After lunch Robert settled again on the couch.

Mattie washed dishes. "Have you got time to clean out my gutters?" she asked. Cleaning out the gutters was one of the things she couldn't do around there anymore. She didn't want to have one of her dizzy spells on the way up a ladder or squatting on the roof, perched over a gutter.

"Yeah, I can clean out the gutters." Robert didn't consider himself a handyman, one of the main reasons he didn't have a house. He'd learned a few things about himself and didn't mind telling people. One thing he didn't like was yard work. That's why he bought himself a condo. Got one while the getting was good, too. He could sell it right now for twice as much as he paid for it. When someone asked him how he was investing his money, he said real estate. He didn't say lamps unless he knew the person asking was interested in antiques. He had his thirty-two best lamps in his two bedrooms and the other fifty-six were stored. When they became worth thousands and thousands he'd start advertising them one at a time in Antiques Magazine. Many of them had more than doubled in value since he'd bought them.

"We'll need Finner's aluminum ladder. But I don't believe they're home and I'll bet their garage is locked," said Mattie. "Walk out there and see if they're home. If they're not, the garage might be unlocked, but I doubt it. Let me finish up here and I'll meet you in the backyard."

Robert walked out to Alora and Finner's. They weren't home and the garage was locked. Back in the backyard he said to Mattie, "We got that old heavy ladder stuck up on the back of the garage, don't we?"

"I believe we do. I'd forgot about it."

Robert got the ladder. It was a long, heavy wooden ladder with round wooden rungs. He leaned it against the gutter at the back of the house. "Where are some gloves?" he asked Mattie.

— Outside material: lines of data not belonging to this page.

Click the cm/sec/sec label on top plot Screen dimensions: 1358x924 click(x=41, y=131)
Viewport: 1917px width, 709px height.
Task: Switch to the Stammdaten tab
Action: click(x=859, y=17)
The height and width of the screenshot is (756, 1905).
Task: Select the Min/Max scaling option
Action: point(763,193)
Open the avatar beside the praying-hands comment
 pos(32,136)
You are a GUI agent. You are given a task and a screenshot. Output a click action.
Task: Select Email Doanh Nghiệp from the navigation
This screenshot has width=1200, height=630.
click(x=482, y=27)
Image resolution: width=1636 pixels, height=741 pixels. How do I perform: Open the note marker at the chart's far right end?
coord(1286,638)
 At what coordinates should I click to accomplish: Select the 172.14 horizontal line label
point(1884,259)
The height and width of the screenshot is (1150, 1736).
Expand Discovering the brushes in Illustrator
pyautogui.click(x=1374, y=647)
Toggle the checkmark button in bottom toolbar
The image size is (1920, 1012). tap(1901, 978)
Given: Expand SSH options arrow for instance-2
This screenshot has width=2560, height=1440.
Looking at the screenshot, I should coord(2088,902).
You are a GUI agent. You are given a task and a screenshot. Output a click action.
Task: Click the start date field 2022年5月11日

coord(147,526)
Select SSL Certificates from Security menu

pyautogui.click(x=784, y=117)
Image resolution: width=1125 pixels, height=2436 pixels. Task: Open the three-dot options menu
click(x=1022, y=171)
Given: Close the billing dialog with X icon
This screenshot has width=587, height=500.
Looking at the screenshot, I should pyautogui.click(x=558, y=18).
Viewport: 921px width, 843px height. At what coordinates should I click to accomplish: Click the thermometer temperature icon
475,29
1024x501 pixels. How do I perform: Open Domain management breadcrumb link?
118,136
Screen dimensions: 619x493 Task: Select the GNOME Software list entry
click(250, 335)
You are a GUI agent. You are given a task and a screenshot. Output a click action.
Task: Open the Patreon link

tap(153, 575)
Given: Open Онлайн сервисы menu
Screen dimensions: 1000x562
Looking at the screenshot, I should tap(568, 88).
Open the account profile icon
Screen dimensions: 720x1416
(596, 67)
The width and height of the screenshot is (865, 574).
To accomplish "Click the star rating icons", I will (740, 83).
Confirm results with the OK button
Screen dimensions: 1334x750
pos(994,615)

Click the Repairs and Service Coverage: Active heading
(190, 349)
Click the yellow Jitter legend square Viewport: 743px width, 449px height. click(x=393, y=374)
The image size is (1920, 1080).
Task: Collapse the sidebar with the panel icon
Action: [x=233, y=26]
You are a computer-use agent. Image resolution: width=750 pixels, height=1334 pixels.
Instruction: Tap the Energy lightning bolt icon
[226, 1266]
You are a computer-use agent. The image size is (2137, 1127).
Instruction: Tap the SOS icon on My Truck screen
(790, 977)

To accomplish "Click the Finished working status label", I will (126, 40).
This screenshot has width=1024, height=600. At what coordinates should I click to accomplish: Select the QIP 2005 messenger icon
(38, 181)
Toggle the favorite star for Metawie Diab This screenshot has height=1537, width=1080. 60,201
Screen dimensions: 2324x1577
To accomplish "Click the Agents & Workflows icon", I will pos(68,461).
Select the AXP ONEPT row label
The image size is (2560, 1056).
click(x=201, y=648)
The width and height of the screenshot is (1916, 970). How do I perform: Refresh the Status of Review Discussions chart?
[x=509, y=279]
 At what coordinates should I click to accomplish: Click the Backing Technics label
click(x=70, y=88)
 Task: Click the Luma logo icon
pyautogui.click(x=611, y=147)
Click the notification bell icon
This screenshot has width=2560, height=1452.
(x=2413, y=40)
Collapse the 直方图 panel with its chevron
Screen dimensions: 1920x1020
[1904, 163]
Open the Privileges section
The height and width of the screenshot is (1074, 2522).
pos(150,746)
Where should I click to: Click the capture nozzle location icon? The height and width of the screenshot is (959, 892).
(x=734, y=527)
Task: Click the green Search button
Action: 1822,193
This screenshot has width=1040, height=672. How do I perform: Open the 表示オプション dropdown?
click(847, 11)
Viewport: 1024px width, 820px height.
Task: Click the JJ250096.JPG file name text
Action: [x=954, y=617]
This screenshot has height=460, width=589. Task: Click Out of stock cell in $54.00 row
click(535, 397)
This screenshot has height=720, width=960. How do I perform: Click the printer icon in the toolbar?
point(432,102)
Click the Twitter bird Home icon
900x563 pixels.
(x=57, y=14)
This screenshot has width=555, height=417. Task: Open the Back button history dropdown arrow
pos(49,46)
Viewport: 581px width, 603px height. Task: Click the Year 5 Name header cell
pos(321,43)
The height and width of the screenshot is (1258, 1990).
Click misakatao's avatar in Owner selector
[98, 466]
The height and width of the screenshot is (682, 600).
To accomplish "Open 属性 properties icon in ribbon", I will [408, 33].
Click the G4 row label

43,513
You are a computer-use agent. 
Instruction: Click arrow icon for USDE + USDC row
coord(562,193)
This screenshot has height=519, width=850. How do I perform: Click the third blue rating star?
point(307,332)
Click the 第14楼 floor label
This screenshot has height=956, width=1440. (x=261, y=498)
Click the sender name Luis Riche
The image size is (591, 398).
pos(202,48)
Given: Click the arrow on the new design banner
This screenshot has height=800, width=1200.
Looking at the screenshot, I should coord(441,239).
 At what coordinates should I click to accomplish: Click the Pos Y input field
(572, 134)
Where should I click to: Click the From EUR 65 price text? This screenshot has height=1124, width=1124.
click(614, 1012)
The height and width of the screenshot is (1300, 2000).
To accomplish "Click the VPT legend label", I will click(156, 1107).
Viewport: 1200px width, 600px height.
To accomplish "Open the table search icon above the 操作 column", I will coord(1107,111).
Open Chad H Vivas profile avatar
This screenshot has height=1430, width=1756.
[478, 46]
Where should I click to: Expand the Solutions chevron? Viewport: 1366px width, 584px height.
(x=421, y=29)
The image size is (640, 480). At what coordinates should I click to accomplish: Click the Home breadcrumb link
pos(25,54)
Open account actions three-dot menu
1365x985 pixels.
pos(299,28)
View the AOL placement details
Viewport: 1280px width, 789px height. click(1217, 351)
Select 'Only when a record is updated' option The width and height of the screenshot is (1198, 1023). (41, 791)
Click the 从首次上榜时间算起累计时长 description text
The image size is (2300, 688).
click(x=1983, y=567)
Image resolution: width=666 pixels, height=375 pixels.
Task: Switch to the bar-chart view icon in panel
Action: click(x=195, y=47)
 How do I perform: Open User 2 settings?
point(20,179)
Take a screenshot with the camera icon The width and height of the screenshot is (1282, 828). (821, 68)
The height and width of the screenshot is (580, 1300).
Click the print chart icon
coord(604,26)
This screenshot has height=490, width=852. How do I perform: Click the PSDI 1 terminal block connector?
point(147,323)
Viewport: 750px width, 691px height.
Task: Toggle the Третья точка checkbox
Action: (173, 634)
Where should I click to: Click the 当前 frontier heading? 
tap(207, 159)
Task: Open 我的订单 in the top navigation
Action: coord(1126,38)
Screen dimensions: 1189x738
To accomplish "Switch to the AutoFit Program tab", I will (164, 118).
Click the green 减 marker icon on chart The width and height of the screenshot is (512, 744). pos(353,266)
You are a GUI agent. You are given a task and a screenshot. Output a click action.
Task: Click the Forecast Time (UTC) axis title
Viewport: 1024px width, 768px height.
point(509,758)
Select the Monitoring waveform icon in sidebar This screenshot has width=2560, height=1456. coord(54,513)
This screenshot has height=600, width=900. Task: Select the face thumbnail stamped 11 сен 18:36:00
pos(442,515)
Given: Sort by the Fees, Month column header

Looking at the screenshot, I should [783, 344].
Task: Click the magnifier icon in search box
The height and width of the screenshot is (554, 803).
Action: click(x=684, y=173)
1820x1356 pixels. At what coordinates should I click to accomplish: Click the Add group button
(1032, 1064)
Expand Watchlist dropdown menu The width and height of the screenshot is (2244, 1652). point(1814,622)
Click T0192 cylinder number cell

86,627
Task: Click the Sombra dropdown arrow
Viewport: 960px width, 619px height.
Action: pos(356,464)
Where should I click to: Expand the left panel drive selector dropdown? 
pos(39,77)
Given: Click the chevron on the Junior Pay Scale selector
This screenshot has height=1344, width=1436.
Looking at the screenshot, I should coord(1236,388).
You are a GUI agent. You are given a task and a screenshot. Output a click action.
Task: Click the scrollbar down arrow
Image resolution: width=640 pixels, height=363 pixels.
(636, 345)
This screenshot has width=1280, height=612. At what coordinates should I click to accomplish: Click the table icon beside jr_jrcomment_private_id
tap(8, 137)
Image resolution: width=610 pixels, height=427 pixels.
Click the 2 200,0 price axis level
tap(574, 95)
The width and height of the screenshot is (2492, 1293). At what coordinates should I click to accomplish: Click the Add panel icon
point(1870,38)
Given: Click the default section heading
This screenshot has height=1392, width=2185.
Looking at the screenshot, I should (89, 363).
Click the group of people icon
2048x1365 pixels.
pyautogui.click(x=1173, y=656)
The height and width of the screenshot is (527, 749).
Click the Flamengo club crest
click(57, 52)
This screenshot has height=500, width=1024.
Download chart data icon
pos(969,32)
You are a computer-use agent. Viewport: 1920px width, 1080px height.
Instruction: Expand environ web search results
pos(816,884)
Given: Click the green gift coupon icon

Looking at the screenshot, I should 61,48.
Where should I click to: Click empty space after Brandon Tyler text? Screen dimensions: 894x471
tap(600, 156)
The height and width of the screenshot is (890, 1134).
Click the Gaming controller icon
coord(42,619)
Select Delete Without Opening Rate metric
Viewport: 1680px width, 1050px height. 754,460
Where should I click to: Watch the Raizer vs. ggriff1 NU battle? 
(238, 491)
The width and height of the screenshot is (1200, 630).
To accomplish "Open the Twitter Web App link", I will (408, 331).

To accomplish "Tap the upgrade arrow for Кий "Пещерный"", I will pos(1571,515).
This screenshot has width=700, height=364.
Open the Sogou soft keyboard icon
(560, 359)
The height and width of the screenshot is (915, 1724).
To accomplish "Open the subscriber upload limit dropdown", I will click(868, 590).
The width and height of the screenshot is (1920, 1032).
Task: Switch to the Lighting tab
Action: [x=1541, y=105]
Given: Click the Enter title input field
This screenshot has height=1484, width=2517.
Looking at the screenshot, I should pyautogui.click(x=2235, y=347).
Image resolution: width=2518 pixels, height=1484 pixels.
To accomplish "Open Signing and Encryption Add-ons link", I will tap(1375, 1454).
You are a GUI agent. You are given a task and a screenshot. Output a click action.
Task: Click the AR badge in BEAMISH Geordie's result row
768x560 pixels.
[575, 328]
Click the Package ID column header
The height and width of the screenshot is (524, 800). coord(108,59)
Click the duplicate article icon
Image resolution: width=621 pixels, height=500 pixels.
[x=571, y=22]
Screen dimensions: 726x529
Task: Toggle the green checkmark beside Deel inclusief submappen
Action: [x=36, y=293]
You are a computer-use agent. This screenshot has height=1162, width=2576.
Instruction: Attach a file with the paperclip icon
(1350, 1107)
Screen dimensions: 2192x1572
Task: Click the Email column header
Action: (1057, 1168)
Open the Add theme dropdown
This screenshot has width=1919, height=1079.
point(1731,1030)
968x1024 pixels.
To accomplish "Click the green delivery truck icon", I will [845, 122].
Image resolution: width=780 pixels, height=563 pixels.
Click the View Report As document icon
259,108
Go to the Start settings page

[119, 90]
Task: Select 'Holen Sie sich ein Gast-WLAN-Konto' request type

"Right here inside the door. And I got a stick and the basket over there for you. You can sort of push up the pine straw out of the gutters."

"I know how to do it."

"I declare I wish Finner and Alora would cut some of those pine trees down."

"Have you asked them?"

"No."

"Why don't you ask them?"

"They talk about how much they like them all the time. Wind blowing through them and everything."

"Well, I'd ask them if I were you."

Robert put on the gloves. Mattie handed him the stick and basket and he started up the ladder slowly, unsurely.

The top half of the ladder was mostly rotten.

When his hands were four rungs from the top—about a foot below the gutter—he stepped up. His foot crashed through the rung and his leg and knee hit against and popped out the next two higher rungs. His other leg jerked upward frantically, knocking out another rung. One side of the ladder snapped dully, but held together, throwing Robert slightly sideways so that he fell completely through—popping out more rungs. He hung from his armpits and chin on the fourth from the top rung. There were no rungs left between that one and the ones below his feet. He was barely out of reach of the gutter. Reaching the gutter would not have helped; it would only have given him a different place to hang from. He did not have the strength to pull himself up. He was too high to let go, and any maneuvering with his legs could cause the rotten, cracked side of the ladder to break completely through.